Photodynamic therapy: a promising new modality for the treatment of cancer.

The first reports on photodynamic therapy (PDT) date back to the 1970s. Since then, several thousands of patients, both with early stage and advanced stage solid tumours, have been treated with PDT and many claims have been made regarding its efficacy. Nevertheless, the therapy has not yet found general acceptance by oncologists. Therefore it seems legitimate to ask whether PDT can still be described as "a promising new therapy in the treatment of cancer". Clinically, PDT has been mainly used for bladder cancer, lung cancer and in malignant diseases of the skin and upper aerodigestive tract. The sensitizer used in the photodynamic treatment of most patients is Photofrin, (Photofrin, the commercial name of dihematoporphyrin ether/ester, containing > 80% of the active porphyrin dimers/oligomers (A.M.R. Fisher, A.L. Murphee and C.J. Gomer, Clinical and preclinical photodynamictherapy, Review Series Article, Lasers Surg. Med., 17 (1995) 2-31). It is a complex mixture of porphyrins derived from hematoporphyrin. Although this sensitizer is effective, it is not the most suitable photosensitizer for PDT. Prolonged skin photosensitivity and the relatively low absorbance at 630 nm, a wavelength where tissue penetration of light is not optimal, have been frequently cited as negative aspects hindering general acceptance. A multitude of new sensitizers is currently under evaluation. Most of these "second generation photosensitizers" are chemically pure, absorb light at around 650 nm or greater and induce no or less general skin photosensitivity.
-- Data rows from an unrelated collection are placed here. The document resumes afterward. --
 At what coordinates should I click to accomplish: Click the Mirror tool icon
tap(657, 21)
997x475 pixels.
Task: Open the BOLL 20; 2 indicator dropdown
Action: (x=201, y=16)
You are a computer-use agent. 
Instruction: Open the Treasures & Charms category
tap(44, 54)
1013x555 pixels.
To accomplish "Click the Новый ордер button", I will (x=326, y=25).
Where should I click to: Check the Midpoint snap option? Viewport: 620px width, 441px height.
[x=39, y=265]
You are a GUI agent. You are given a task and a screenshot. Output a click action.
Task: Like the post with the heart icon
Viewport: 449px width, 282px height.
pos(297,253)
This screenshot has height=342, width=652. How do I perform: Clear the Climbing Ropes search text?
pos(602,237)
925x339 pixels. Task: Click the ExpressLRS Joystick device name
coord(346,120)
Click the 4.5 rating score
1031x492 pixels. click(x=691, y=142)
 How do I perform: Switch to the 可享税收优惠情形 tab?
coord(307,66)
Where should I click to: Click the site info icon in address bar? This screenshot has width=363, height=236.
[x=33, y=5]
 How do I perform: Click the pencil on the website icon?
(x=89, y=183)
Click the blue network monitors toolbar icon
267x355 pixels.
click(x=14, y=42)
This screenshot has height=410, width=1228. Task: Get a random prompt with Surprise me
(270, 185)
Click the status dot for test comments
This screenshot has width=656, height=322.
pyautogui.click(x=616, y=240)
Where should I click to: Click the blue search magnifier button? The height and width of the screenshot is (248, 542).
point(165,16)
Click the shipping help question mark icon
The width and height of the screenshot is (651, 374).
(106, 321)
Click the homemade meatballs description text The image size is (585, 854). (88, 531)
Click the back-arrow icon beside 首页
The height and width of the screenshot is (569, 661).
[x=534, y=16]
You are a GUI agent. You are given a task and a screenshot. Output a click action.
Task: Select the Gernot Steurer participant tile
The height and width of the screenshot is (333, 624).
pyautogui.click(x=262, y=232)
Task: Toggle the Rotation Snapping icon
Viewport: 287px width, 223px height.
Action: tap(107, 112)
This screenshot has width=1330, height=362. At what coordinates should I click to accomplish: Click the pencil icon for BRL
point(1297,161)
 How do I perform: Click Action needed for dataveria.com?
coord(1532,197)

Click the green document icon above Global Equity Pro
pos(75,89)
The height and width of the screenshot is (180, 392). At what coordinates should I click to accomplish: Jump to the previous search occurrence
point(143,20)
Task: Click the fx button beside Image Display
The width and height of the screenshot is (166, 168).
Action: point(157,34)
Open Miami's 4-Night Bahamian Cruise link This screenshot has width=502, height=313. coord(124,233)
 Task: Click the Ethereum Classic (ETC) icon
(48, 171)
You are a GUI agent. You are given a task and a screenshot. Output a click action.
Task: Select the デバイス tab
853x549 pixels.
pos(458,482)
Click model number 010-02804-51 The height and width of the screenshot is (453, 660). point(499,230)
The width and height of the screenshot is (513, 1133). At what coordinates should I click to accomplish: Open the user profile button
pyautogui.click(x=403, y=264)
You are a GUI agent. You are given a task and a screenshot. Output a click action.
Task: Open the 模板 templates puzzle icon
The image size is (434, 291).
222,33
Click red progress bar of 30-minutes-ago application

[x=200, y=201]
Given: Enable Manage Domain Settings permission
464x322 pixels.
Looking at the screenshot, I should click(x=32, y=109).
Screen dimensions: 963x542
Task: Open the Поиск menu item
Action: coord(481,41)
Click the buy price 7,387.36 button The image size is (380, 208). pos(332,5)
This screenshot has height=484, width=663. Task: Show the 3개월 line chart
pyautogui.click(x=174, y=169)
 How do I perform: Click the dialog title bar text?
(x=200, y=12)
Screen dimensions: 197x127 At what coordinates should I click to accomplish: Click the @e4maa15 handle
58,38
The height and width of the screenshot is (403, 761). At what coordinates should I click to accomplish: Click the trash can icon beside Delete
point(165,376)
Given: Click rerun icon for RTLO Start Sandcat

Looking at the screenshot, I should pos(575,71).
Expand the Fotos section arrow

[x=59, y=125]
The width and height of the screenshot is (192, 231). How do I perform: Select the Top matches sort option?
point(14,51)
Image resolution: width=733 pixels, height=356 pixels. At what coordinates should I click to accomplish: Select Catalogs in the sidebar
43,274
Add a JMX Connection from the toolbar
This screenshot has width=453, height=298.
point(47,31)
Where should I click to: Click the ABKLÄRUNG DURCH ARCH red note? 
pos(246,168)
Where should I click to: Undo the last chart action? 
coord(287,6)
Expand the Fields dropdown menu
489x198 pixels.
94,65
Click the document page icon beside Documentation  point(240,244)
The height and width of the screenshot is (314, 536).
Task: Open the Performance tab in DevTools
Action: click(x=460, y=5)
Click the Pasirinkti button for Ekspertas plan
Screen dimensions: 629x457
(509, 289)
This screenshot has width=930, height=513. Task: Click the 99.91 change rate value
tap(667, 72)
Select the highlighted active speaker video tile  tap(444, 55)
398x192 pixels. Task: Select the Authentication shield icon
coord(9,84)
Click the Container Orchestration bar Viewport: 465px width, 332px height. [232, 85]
Another novel approach is the photosensitization of neoplasms by the induction of endogenous photosensitizers through the application of 5-aminolevulinic acid (ALA). This article addresses the use of PDT in the disciplines mentioned above and attempts to indicate developments of PDT which could be necessary for this therapy to gain a wider acceptance in the various fields.